Dataset:
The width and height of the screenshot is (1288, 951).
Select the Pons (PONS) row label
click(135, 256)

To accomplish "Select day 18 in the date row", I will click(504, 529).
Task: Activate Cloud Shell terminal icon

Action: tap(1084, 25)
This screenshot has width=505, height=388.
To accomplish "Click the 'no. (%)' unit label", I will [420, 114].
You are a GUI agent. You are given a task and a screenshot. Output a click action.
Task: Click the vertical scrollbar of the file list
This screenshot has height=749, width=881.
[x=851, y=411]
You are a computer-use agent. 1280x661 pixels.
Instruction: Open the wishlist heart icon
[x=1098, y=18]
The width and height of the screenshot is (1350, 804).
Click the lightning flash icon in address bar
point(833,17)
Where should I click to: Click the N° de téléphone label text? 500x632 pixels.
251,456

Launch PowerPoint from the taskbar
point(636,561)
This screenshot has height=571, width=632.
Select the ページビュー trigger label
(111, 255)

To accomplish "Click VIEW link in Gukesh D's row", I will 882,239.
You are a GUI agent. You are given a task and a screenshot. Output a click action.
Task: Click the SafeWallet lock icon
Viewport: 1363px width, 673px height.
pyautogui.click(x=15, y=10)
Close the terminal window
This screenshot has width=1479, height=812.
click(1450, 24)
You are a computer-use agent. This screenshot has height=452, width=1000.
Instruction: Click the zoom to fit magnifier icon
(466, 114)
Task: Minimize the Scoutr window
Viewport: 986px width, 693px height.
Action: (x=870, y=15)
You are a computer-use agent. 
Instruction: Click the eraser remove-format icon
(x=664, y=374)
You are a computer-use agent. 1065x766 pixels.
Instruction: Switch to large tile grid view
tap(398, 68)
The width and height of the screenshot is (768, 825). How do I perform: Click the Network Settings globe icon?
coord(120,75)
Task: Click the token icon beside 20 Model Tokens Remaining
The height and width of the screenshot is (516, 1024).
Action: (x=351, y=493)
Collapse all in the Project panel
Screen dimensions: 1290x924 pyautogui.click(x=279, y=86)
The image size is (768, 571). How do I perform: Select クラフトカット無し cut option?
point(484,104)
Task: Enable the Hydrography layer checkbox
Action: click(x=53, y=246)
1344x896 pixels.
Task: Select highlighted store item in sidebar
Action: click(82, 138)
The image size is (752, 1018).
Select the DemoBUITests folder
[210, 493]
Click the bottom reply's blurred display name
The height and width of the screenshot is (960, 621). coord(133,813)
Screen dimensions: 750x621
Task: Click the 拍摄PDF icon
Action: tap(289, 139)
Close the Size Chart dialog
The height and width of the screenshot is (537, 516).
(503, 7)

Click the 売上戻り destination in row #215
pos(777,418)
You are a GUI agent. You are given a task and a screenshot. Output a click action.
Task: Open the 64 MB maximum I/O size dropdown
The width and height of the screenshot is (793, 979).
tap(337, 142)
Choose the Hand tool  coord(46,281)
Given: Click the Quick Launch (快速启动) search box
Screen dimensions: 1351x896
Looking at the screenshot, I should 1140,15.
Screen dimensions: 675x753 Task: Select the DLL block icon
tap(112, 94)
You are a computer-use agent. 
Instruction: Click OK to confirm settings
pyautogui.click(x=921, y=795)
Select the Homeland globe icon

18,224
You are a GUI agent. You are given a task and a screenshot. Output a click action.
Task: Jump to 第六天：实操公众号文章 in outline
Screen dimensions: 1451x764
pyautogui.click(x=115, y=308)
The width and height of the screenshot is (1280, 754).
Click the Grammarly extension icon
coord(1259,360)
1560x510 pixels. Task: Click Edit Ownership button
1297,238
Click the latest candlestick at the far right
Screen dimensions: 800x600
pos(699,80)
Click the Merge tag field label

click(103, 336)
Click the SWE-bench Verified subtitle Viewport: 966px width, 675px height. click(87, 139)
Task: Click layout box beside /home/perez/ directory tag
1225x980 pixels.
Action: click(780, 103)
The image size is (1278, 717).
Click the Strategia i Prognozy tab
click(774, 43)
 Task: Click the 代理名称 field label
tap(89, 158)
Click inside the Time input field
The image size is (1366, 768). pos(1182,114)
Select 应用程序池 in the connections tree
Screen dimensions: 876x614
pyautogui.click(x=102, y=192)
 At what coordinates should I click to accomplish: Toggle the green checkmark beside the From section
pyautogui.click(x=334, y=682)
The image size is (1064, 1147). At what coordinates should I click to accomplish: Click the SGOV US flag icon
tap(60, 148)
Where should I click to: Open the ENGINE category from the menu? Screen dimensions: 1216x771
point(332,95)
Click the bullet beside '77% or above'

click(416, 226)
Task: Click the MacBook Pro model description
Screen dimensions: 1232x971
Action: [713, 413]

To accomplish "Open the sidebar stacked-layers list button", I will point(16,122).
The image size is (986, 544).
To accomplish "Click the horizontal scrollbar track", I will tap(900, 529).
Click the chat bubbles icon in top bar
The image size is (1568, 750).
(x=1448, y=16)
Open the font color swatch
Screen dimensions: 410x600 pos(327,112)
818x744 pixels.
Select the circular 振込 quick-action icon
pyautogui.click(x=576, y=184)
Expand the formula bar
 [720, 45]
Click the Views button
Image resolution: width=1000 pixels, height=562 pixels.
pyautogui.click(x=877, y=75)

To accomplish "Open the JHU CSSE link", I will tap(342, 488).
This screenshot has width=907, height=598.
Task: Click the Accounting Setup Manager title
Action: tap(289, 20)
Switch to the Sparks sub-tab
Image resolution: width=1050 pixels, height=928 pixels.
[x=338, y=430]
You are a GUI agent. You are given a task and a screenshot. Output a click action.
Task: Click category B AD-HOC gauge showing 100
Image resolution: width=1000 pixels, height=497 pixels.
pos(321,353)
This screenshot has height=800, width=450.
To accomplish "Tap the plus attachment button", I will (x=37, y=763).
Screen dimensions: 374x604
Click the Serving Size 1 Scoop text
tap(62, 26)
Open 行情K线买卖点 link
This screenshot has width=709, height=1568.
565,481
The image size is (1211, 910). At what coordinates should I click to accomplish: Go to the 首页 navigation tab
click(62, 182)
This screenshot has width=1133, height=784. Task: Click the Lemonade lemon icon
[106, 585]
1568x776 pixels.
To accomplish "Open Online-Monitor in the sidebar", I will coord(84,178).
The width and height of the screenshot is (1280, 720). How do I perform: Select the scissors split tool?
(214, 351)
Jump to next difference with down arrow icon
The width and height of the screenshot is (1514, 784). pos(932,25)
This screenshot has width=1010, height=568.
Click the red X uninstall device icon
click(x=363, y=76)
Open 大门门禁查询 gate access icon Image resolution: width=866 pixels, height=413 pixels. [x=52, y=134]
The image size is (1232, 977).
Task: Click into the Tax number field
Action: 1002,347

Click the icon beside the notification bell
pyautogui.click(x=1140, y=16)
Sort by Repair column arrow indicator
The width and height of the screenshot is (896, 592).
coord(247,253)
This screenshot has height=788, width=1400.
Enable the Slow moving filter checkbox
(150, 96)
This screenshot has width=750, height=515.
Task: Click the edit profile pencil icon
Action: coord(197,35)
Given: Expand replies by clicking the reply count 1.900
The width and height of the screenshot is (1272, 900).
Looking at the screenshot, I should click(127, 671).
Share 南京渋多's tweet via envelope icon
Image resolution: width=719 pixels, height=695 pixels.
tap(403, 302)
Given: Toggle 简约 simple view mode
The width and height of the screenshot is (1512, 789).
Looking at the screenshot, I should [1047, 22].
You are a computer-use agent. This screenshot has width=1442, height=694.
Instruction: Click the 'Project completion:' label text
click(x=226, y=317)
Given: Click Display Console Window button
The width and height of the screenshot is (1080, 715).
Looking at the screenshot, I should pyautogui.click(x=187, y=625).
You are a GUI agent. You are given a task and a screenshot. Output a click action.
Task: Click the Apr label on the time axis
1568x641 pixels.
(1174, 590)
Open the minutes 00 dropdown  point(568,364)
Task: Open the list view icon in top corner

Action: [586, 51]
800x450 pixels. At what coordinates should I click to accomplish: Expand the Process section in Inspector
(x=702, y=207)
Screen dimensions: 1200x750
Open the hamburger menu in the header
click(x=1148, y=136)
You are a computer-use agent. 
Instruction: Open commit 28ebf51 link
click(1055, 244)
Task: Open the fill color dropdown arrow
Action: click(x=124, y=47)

Brief:
Count up the lines in the entries that hold "computer", and respond with that count and no other text.

Solved exercise:
7